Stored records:
- - -
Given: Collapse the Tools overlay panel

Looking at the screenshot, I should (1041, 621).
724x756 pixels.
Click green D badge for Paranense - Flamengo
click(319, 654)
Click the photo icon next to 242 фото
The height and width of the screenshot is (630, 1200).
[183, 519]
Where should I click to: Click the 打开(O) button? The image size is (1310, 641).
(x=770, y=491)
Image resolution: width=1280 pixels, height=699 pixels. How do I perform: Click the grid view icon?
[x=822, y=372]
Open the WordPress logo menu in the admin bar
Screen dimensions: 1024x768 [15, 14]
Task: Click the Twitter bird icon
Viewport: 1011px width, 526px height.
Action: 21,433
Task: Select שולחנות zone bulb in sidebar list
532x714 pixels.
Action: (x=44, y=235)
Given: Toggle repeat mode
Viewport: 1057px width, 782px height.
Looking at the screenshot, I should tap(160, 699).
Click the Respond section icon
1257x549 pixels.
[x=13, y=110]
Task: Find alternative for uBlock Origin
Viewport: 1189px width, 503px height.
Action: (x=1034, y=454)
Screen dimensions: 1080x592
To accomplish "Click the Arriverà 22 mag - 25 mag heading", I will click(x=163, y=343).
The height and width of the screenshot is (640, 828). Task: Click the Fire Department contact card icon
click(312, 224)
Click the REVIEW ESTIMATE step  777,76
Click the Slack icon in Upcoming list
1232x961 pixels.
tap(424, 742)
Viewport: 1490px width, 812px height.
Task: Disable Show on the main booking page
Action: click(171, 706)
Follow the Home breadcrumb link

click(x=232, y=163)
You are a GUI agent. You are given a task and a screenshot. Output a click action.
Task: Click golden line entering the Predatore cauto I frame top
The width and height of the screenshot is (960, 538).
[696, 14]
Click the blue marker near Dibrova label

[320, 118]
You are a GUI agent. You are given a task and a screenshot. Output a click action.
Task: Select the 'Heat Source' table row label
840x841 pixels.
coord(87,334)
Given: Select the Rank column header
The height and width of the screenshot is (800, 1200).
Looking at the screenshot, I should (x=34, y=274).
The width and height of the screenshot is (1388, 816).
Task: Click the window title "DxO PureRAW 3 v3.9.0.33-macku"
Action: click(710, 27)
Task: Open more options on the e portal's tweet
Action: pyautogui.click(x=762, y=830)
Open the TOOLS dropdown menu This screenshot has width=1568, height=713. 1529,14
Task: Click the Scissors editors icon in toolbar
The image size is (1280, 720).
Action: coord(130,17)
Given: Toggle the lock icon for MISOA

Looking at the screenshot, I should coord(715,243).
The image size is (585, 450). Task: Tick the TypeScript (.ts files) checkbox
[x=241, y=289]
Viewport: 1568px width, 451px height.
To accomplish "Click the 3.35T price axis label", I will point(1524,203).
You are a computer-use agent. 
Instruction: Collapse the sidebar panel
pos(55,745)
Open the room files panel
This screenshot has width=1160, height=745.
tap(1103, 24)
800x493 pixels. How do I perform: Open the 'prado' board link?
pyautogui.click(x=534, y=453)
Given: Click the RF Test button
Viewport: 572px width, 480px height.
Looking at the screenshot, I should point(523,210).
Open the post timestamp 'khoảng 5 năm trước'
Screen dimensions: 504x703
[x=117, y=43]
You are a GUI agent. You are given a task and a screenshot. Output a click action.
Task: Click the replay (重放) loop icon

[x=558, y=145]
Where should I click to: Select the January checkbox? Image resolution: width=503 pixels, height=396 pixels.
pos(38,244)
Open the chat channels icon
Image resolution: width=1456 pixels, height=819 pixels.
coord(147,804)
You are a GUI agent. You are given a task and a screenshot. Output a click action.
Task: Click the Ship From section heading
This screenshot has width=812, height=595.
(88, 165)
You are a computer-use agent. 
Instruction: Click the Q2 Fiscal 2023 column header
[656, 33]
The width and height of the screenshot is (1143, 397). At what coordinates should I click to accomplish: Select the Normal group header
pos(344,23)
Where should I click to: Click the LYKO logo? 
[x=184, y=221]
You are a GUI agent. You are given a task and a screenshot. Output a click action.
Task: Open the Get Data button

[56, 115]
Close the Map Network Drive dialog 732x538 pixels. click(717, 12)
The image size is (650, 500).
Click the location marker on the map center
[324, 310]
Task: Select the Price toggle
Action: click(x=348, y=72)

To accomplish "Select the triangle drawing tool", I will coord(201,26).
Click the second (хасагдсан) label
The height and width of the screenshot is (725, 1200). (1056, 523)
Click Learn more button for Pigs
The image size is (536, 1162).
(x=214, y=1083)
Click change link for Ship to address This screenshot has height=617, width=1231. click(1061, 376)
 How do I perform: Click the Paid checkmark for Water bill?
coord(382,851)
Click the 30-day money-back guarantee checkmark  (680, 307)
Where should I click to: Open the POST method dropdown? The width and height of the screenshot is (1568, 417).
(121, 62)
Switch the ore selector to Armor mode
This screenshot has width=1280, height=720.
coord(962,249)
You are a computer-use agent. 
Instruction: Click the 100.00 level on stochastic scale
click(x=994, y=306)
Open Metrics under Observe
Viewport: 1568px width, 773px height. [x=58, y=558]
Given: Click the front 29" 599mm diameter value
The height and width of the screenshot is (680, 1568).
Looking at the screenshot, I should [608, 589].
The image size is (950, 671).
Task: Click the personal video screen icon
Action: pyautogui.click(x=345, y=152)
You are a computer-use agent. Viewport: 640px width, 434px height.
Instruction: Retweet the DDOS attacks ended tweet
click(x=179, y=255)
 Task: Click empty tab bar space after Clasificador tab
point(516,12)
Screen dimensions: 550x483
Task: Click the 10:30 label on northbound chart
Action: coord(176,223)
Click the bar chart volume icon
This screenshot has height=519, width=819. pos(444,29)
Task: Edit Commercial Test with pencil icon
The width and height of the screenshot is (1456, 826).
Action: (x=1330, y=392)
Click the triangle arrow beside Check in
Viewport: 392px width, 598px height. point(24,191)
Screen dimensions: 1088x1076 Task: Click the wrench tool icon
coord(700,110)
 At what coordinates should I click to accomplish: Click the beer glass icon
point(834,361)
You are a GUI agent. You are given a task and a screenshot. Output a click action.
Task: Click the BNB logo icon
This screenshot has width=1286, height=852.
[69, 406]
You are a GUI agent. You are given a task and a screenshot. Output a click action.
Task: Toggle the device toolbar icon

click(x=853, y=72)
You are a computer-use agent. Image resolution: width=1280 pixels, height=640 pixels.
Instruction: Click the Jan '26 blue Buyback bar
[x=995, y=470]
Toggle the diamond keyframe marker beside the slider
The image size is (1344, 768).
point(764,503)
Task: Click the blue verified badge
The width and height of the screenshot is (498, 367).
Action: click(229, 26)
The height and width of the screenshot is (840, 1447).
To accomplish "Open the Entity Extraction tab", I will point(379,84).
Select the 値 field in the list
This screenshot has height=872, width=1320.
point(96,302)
- - -
Work instruction:
Filter the records above down to the lines that hold the string "Ship".

Answer area:
Task: Click the Ship From section heading
Click change link for Ship to address This screenshot has height=617, width=1231. click(1061, 376)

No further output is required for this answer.